RIGA 's European Union Energy Commissioner Andris Piebalgs met with the chief of Russia's Gazprom and Germany's E.ON Ruhrgas AG and Wintershall to hear their assurances that all the necessary ecological studies and precautions would be carried out before the companies begin building a gas pipeline beneath the Baltic Sea.
"I have met with representatives of Russia's Gazprom and the German Ruhrgaz and BASF. They underlined that the construction work should not begin before solution of ecological problems," Piebalgs said in Warsaw on Tuesday.
Representatives of the consortium visited the European Commission last week to inform of their plans to build the $5 billion pipeline, which has caused tremendous indignation in Poland and the Baltic states.
Many experts claim the project, which was agreed upon by German and Russian leaders in September, could cause serious ecological damage if during construction builders "stumble on" chemical weapons that have been lying on the Baltic seabed since World War II.
The consortium explained to Piebalgs, who is Latvian, that the Baltic Sea route was chosen for economic reasons and not political ones, as Baltic leaders claim.

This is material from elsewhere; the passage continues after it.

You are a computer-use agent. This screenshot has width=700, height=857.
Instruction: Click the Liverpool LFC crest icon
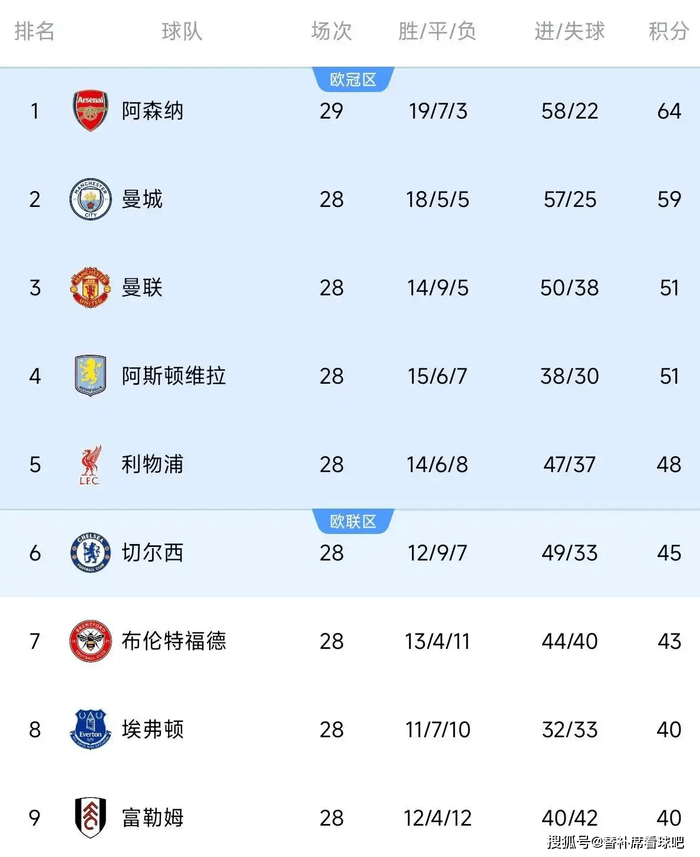click(90, 465)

Balts and Poles fear the pipeline, which they say is economically not viable, will undermine their energy security.
Russian wants a direct link to Germany, its largest consumer, since its traditional routes through Belarus and Ukraine have been troublesome due to theft and payment arrears.
The European Commission has no authority to influence the location of the future gas pipeline.
German and Russian have suggested that branches could be build to the pipeline that would hook up the Baltics.